バランスと割り切り、ターゲット層の明示化が重要

 はっきりいってしまえば、インターネット向けWebアプリケーションのようなエンドユーザーの特定が困難な環境の場合に、システム的に完ぺきな対応策を示すことは不可能である。だが、システム的な解決が不可能であるだけに、意識面での現実的な対応が重要となるだろう。筆者の経験上、この問題に対して心掛けるべき事項は、大きく分けて以下の3つになる。

  1. あえて利用者のターゲット層を明示化し、そのうえで不要な機能については割り切る
  2. 動作環境を事前にはっきりと提示し、トラブルを回避する
  3. サポート体制に重点を置き、コミュニケーションでの解決窓口を用意する

 エンドユーザーが特定できないからこそ、1のようなターゲット層の明示化は重要である。これはサイトそのもののコンセプトにもかかわってくることになると思われるが、ターゲットを明確にすることによって、必要とされる対応のバランスは変化するということである。

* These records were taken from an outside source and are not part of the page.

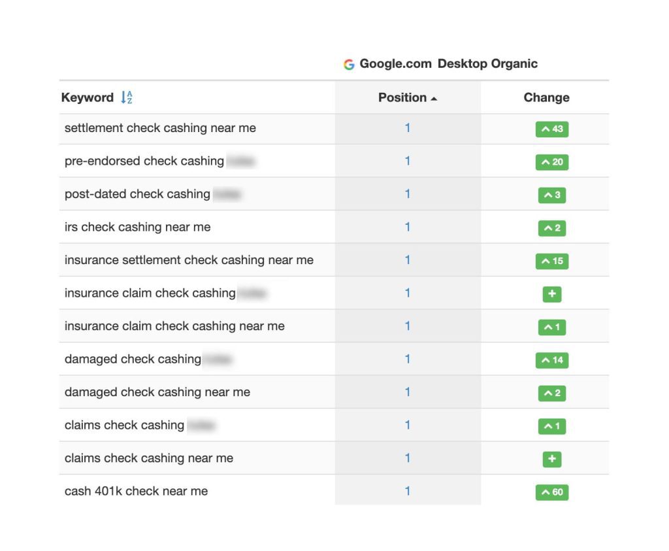The width and height of the screenshot is (669, 551).
Task: Select keyword insurance settlement check cashing near me
Action: pyautogui.click(x=189, y=260)
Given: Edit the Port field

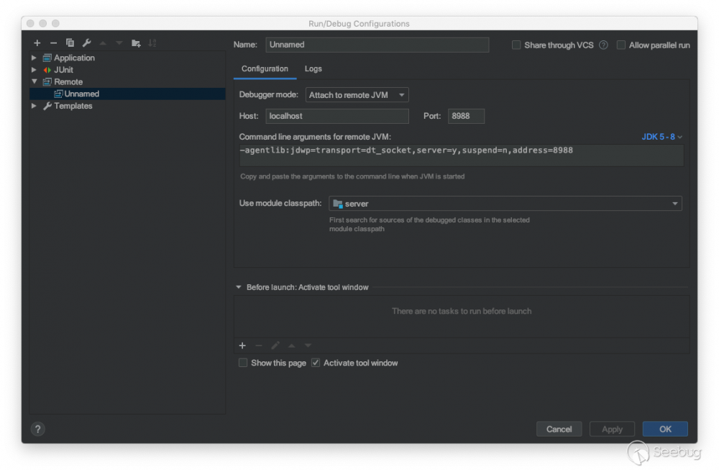Looking at the screenshot, I should click(466, 116).
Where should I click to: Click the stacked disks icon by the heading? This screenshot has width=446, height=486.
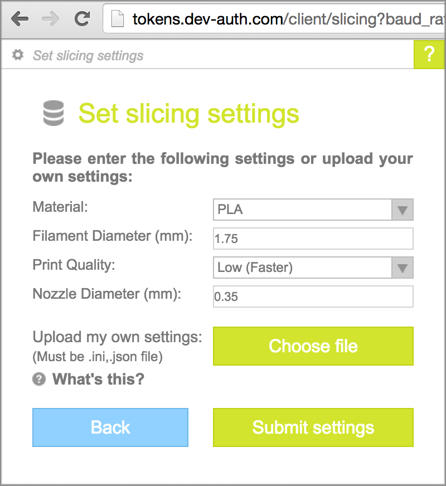(54, 113)
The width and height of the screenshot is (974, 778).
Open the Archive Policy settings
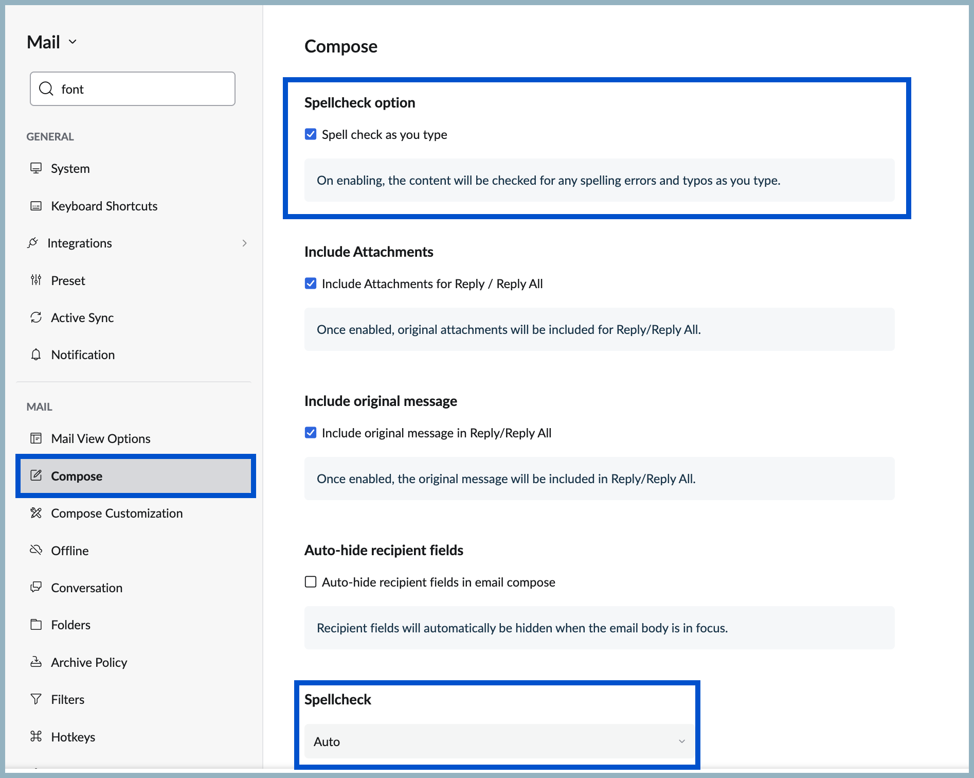click(x=89, y=662)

 例えば、利用者層のPCスキルがある程度は期待できるような内容のサイトを開発する場合には、互換性よりも機能性を重視するべきだと思われる。また、業者間取引を行うようなサイトの開発の場合にも、インターネット向けといえどもユーザー層の特定が可能であり、互換性よりも機能性を重視するべきだ。

 反対に、主婦層・シニア層を対象とするならば機能性よりも互換性・安全性が重要になってくるだろう。完全な対応が不可能であるからこそ、コンセプト・レベルでターゲットを把握することが、正しいバランスを示してくれることになるのだ。

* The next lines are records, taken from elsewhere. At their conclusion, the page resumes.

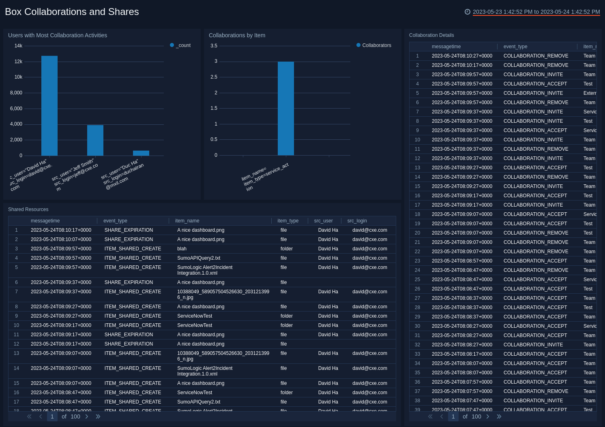605x427 pixels.
Task: Jump to the first page of Collaboration Details
Action: pyautogui.click(x=430, y=416)
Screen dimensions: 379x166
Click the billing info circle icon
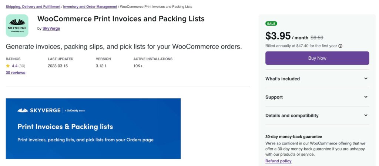tap(341, 46)
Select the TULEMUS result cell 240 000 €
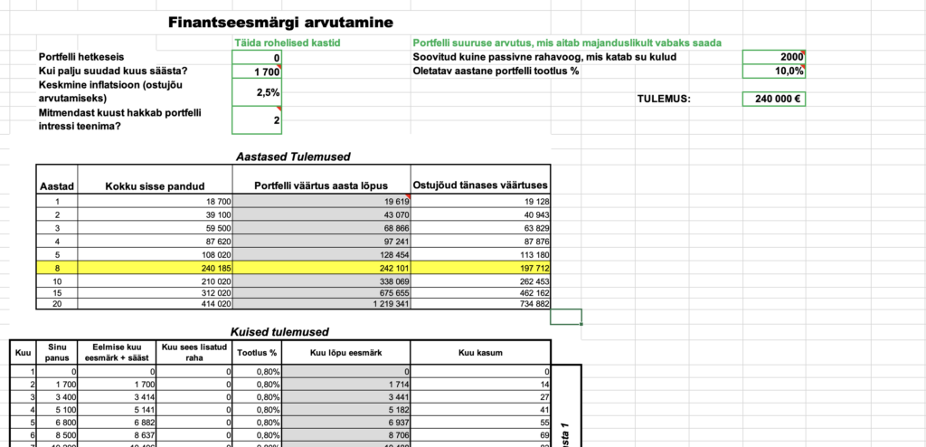Image resolution: width=926 pixels, height=447 pixels. [x=773, y=99]
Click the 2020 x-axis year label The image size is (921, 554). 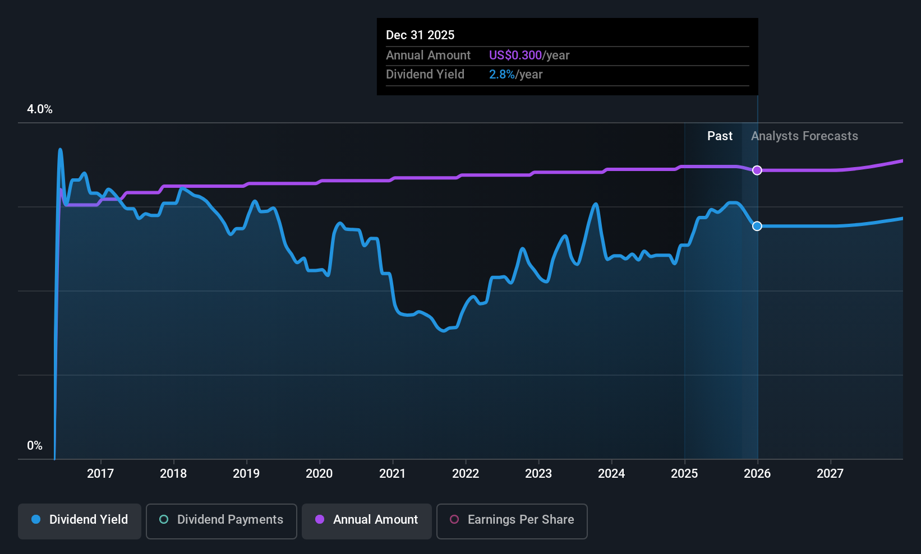(319, 473)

 2に関しては、動作環境の問題が主になるが、上述したようにあらゆる環境で、完全に同様な動作をするサイトを開発するのは不可能であるということが理由となる。どこまで動作環境上の互換性を保証するかも、バランスの問題となるが、完ぺきになり得ないのであれば「このサイトはこのブラウザで表示してください」とはっきり提示する方がトラブルを回避しやすい。ユーザーを切り捨てるのか? という反応もあると思われるが、「手間=金」の開発現場では互換性の追求そのものも、開発コストに跳ね返るため、その判断自体もバランスで考えていくしかないのではなかろうか。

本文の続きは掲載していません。